これは息子が小学3年生くらいの出来事だから、随分昔の話になる。

うちの息子は肢体不自由である。そのため、地元の小学校(普通学校)に入学するとき、学校内をバリアフリー化してもらった。

学校は、昭和に建てられた鉄筋コンクリート造りの校舎で、もちろん健常者向きの仕様になっている。

そこで、階段に手すりを設置してもらったり、男子トイレに洋式便器の個室を作ってもらったり、結構大がかりな工事をしてもらった。

この件に関しては、当時の校長先生と教育委員会がとても親身になって下さり、また、議会では、当時の議員さん達が、息子の入学に間に合うように・・・と、いち早く改築工事に取りかかれるように満場一致で予算の承認をして下さったのだった。皆様の温かいお気持ちに乗っかる形で、学校生活の準備をきめ細かく整えていただいた。

ちなみに、今は障害者に関する法律が整備されて(バリアフリー法など)、公的な建物は障害者でも利用しやすい構造になっているけど、当時は、こうした配慮をしていただけるのは格別なことだった。

私も夫も、自分たちが住んでいる地域の人々の厚意に心から感謝した。

皆さん、自分の子供や孫が同じ立場だったら・・・という気持ちで取り組んで下さったそうである。後々、関わって下さった方からそういう話を聞き、涙が出るほど嬉しく感じた。

◇◇◇

息子が小学校に入学したのは平成10年代なのだけど、平成になりたての頃からその頃にかけては、まだバリアフリー法なんてなくて、障害者は何処に行っても「門前払い」のような状況だった。

例えば、平成10年前後の頃の話だけど、私が赴任していた某村の学校に肢体不自由の子が入学することになり、やはり校舎のバリアフリー化を進めることになったのだけど、その件について「あんなカタワの子に、何百万円もお金をかけるなんて勿体ない。」と陰でコソコソ悪口を言う大人が何人かいた。

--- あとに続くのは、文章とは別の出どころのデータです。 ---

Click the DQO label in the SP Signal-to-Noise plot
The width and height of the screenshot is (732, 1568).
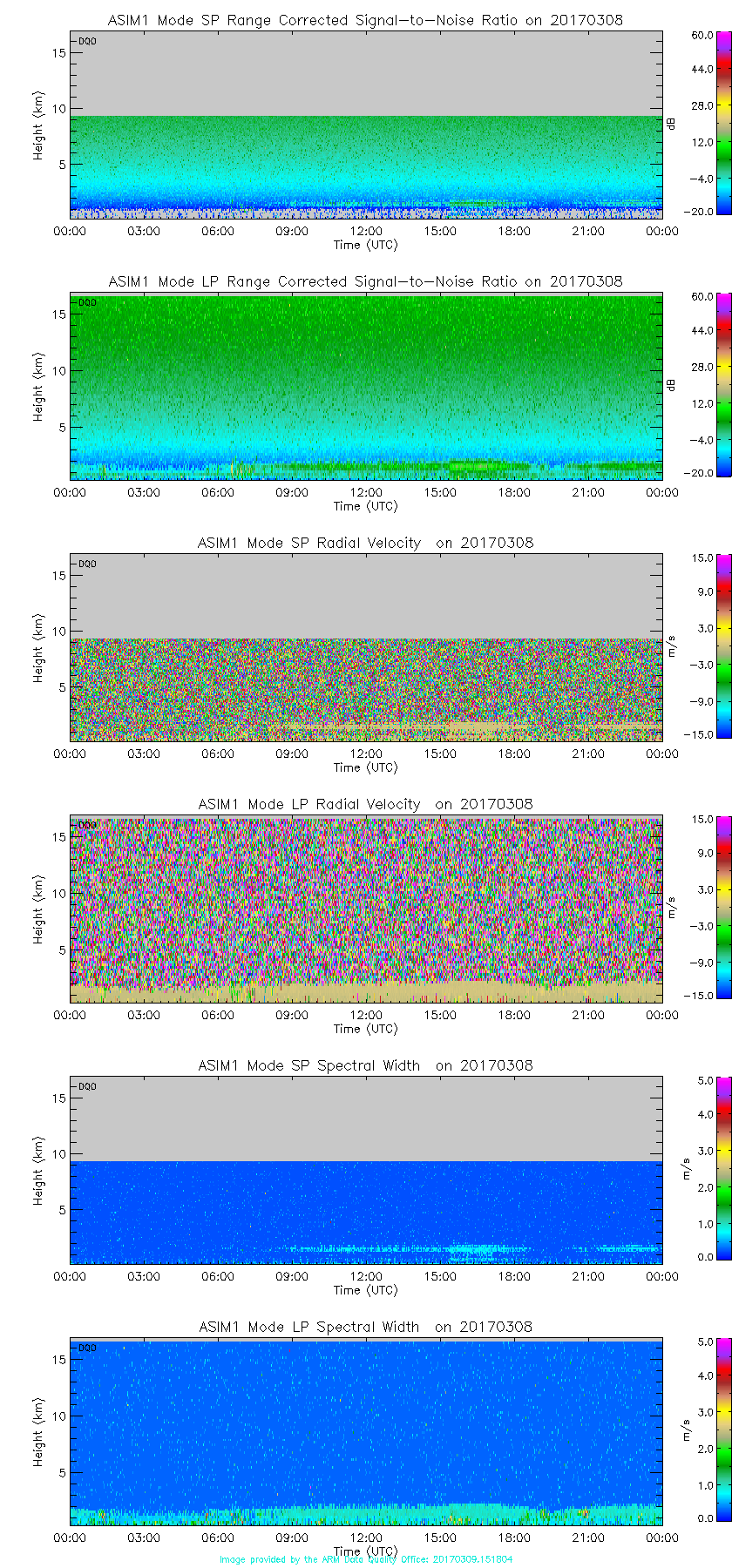[x=87, y=41]
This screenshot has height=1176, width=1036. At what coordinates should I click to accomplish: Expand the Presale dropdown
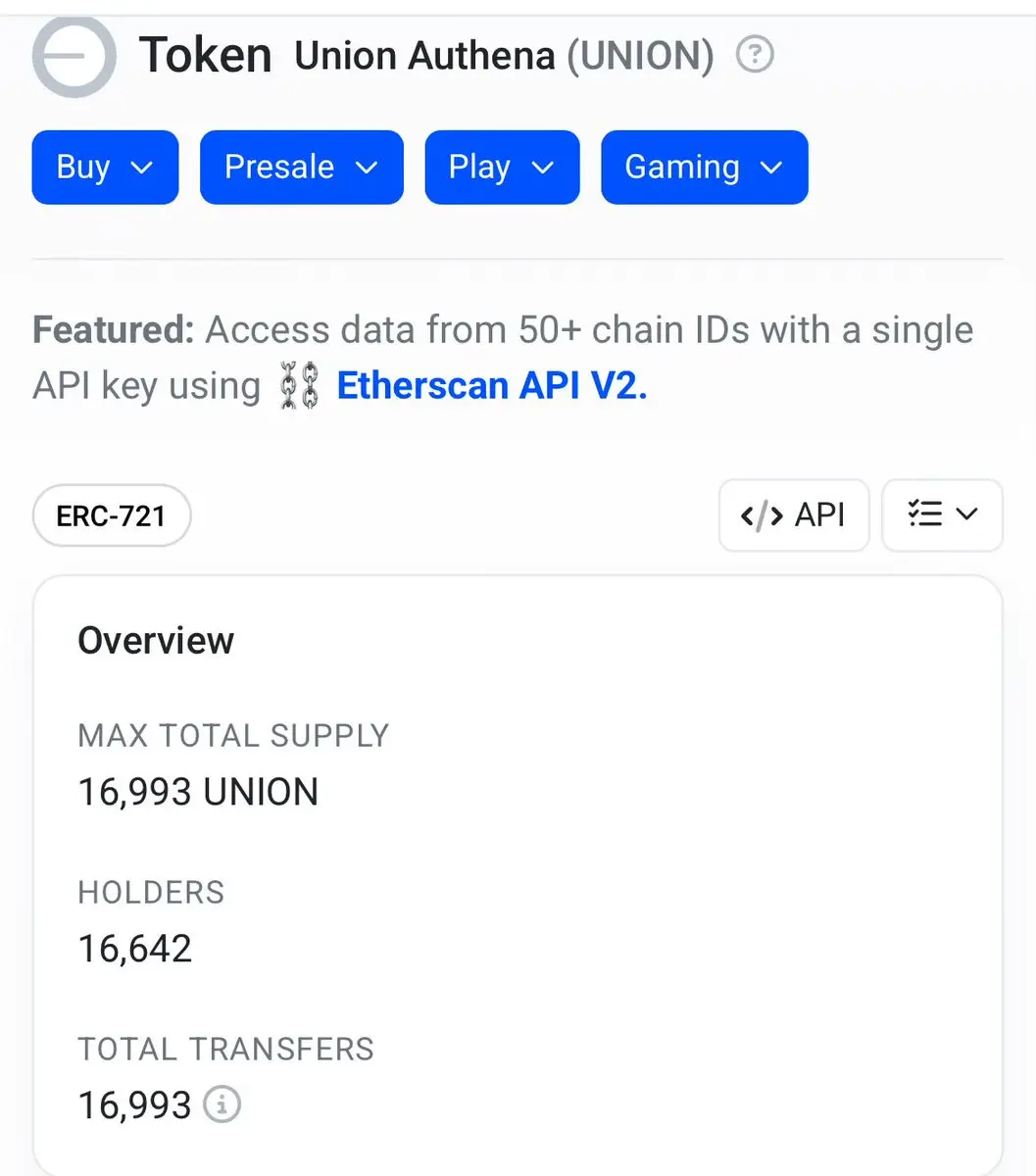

当時は、大正生まれがまだ多数ピンピンとご健在でいらした頃で、社会の雰囲気も、まだ昭和の感覚を引きずっていた時代だった。もちろん、昔の差別的感覚が普通に染みついている世代が、社会の大多数を占めていた訳だし、その中で先進的に障害児を受け入れるようになった学校に対して、非難の声が上がることは仕方がないことだった。

そんな時代背景がある中で、息子一人のために小学校をバリアフリーにしてもらったのである。

私たちが住んでいる町は、障害者福祉にすごく理解のある町だったので、皆さん快く協力してくださったけど、日本全国に視野を広げてみると、まだまだ差別が根強く残っているところも多い。

◇◇◇

この頃、私たちのような障害児の親は、健常者が施してくださったことに対して、「ありがとうこざいます」「ごめんなさい」「嬉しいです」「感謝しています」と、まるでホ・オポノポノみたいに呟いていなくてはいけなかった。(それが出来なくて、心が折れてやさぐれて、自然の成り行きで反政府派の思想に傾く家族も多々いるけど、私たちはそうならなかった。)

古い価値観で凝り固まっている人たちは、常に

これは「当たり前」のことでは無いのだよ。

特別なんだよ。

だから感謝しなさい。

身の程を知り、わきまえるように。

・・・と、障害を持つ人やその家族に「無言の圧力」をかけてくる。

そして、「私が言っていることは、社会の大多数の意見でもあるのだよ。」ということを、自然に振る舞いながら、さりげなく誇示する。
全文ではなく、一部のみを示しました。